Requirements —
Recast the data below as a two-column CSV with the headers "text" and "coordinates", putting each text and its answer on their own row. Wrap every value in quotation marks, turn any line breaks into spaces, and leave out the pictures.

Element lookup records —
_ _ _ _ _

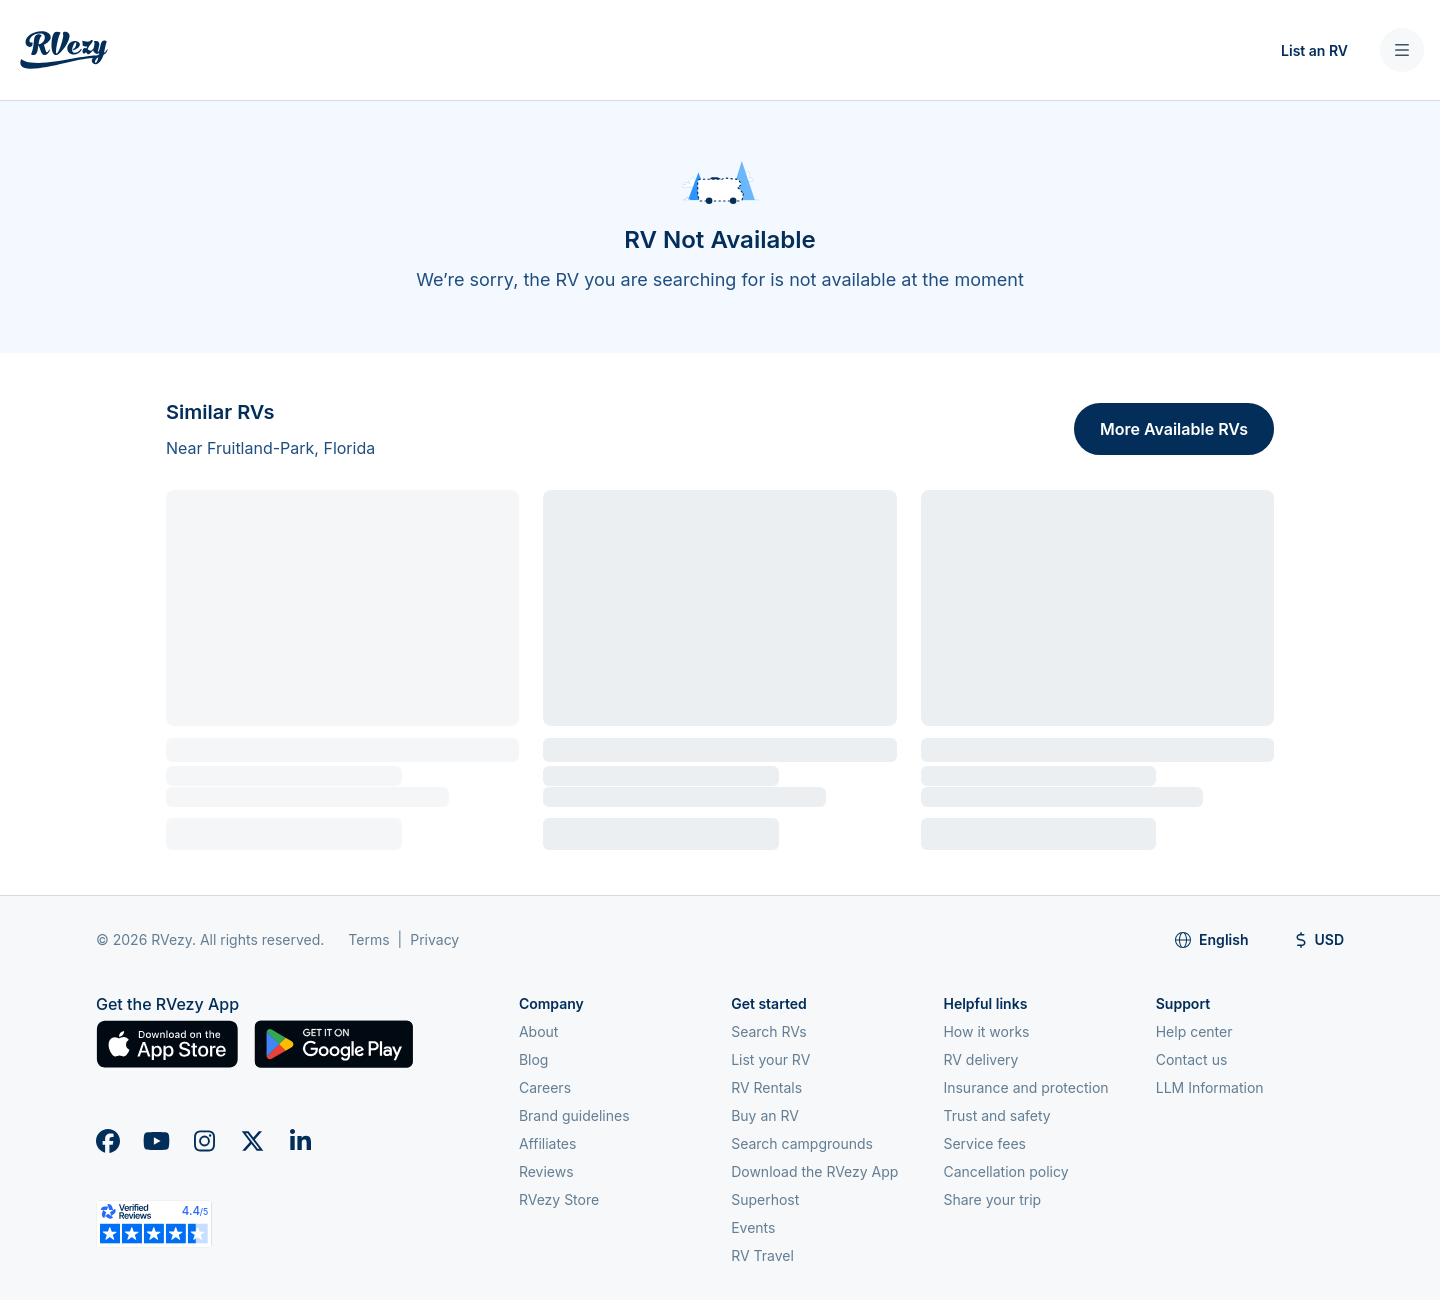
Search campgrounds (802, 1143)
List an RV (1314, 50)
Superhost (765, 1199)
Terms (368, 939)
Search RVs (769, 1031)
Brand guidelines (574, 1115)
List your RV (770, 1059)
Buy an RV (765, 1115)
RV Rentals (766, 1087)
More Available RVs (1174, 429)
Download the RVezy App (814, 1171)
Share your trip (992, 1199)
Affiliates (548, 1143)
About (538, 1031)
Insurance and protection (1025, 1087)
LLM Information (1210, 1087)
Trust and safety (996, 1115)
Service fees (984, 1143)
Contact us (1192, 1059)
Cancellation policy (1005, 1171)
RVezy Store (559, 1199)
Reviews (546, 1171)
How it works (986, 1031)
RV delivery (980, 1059)
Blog (534, 1059)
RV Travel (762, 1255)
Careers (545, 1087)
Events (753, 1227)
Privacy (434, 939)
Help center (1194, 1031)
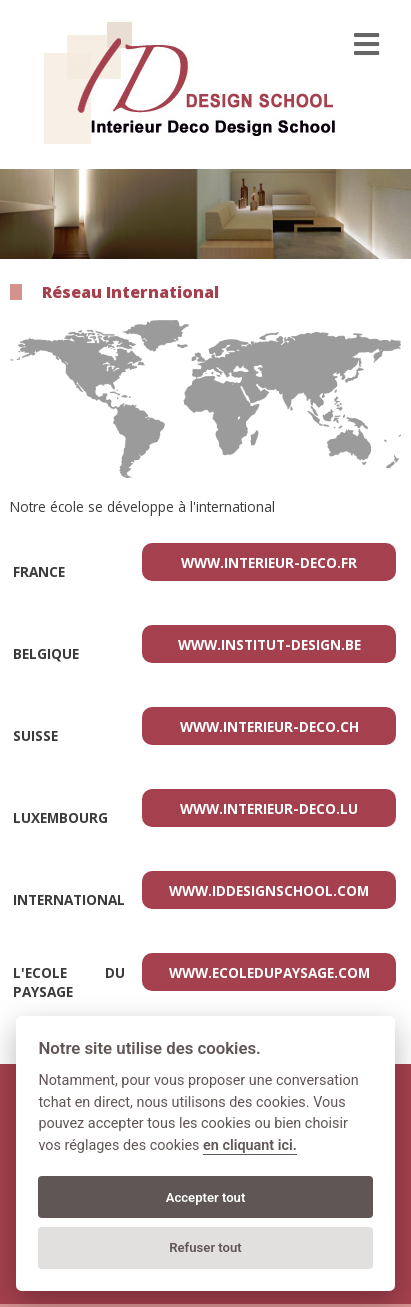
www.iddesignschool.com (269, 890)
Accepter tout (206, 1197)
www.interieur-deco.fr (269, 562)
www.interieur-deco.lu (269, 808)
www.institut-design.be (269, 644)
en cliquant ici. (250, 1145)
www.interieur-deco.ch (269, 726)
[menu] (366, 45)
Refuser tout (205, 1247)
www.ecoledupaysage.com (269, 972)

_ _ _ _ _

Written response —
text,coordinates
"Search campgrounds","(802, 1143)"
"List an RV","(1314, 50)"
"Superhost","(765, 1199)"
"Terms","(368, 939)"
"Search RVs","(769, 1031)"
"Brand guidelines","(574, 1115)"
"List your RV","(770, 1059)"
"Buy an RV","(765, 1115)"
"RV Rentals","(766, 1087)"
"More Available RVs","(1174, 429)"
"Download the RVezy App","(814, 1171)"
"Share your trip","(992, 1199)"
"Affiliates","(548, 1143)"
"About","(538, 1031)"
"Insurance and protection","(1025, 1087)"
"LLM Information","(1210, 1087)"
"Trust and safety","(996, 1115)"
"Service fees","(984, 1143)"
"Contact us","(1192, 1059)"
"Cancellation policy","(1005, 1171)"
"RVezy Store","(559, 1199)"
"Reviews","(546, 1171)"
"How it works","(986, 1031)"
"RV delivery","(980, 1059)"
"Blog","(534, 1059)"
"RV Travel","(762, 1255)"
"Careers","(545, 1087)"
"Events","(753, 1227)"
"Privacy","(434, 939)"
"Help center","(1194, 1031)"
"www.iddesignschool.com","(269, 890)"
"Accepter tout","(206, 1197)"
"www.interieur-deco.fr","(269, 562)"
"www.interieur-deco.lu","(269, 808)"
"www.institut-design.be","(269, 644)"
"en cliquant ici.","(250, 1145)"
"www.interieur-deco.ch","(269, 726)"
"[menu]","(366, 45)"
"Refuser tout","(205, 1247)"
"www.ecoledupaysage.com","(269, 972)"